_Page excerpt:_
----
- Côte d'Ivoire
- Date: 3 June 2005
- Meeting no.: 5,194
- Code: S/RES/1603 (Document)
- Subject: The situation in Côte d'Ivoire
- Voting summary: 15 voted for; None voted against; None abstained;
- Result: Adopted

Security Council composition
- Permanent members: China; France; Russia; United Kingdom; United States;
- Non-permanent members: Algeria; Argentina; Benin; Brazil; Denmark; Greece; Japan; Philippines; Romania; Tanzania;

= United Nations Security Council Resolution 1603 =

United Nations Security Council resolution 1603, adopted unanimously on 3 June 2005, after recalling previous resolutions on the situation in Côte d'Ivoire (Ivory Coast), the council extended the mandate of the United Nations Operation in Côte d'Ivoire (UNOCI) until 24 June 2005.

==Resolution==
===Observations===
The security council reaffirmed its support for the Linas-Marcoussis Agreement and its full implementation. It commended the African Union, Economic Community of West African States (ECOWAS) and French forces for their efforts to promote a peaceful settlement in Côte d'Ivoire, but noted existing challenges to the stability of the country and its threat to international peace and security in the region.

There was concern that some peacekeeping troops deployed in African countries had engaged in misconduct.
----
_Data lines:_
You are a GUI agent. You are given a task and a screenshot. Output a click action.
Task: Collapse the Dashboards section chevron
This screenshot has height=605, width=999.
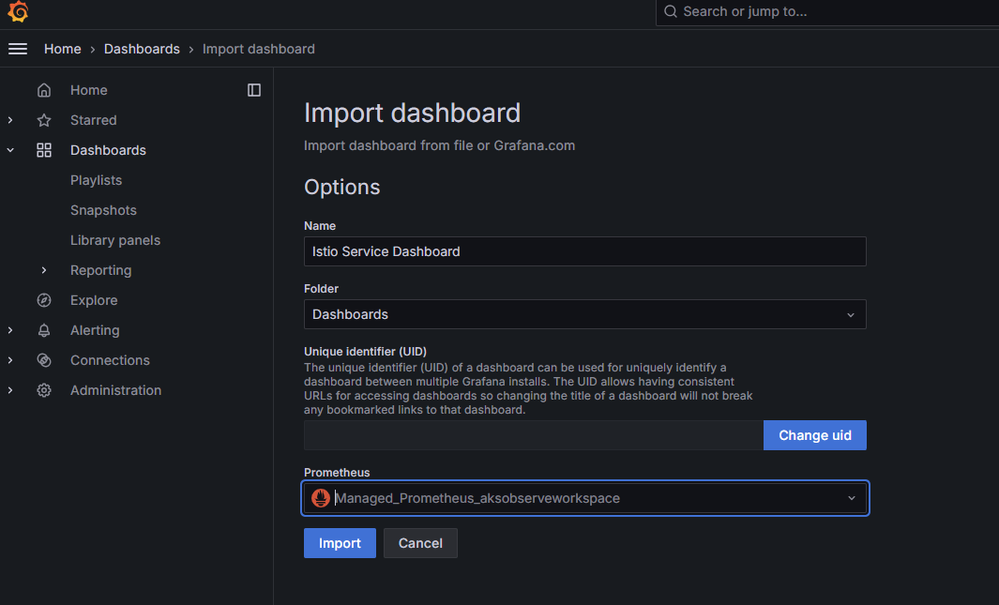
----
_Directive 1:_
According to the Resolution 1603 page, why did the Security Council commend the African Union, ECOWAS and French forces? Answer in one to three sentences.
_Directive 2:_
Reproduce the part of the Resolution 1603 page starting at "Security Council composition" and ending at "24 June 2005.".
_Directive 3:_
Until what date did the Resolution 1603 page say the mandate of UNOCI was extended?
The data has no connection to the text.

_Complete answer 1:_
The council commended them for their efforts to promote a peaceful settlement in Côte d'Ivoire.

_Complete answer 2:_
Security Council composition
- Permanent members: China; France; Russia; United Kingdom; United States;
- Non-permanent members: Algeria; Argentina; Benin; Brazil; Denmark; Greece; Japan; Philippines; Romania; Tanzania;

= United Nations Security Council Resolution 1603 =

United Nations Security Council resolution 1603, adopted unanimously on 3 June 2005, after recalling previous resolutions on the situation in Côte d'Ivoire (Ivory Coast), the council extended the mandate of the United Nations Operation in Côte d'Ivoire (UNOCI) until 24 June 2005.

_Complete answer 3:_
Until 24 June 2005.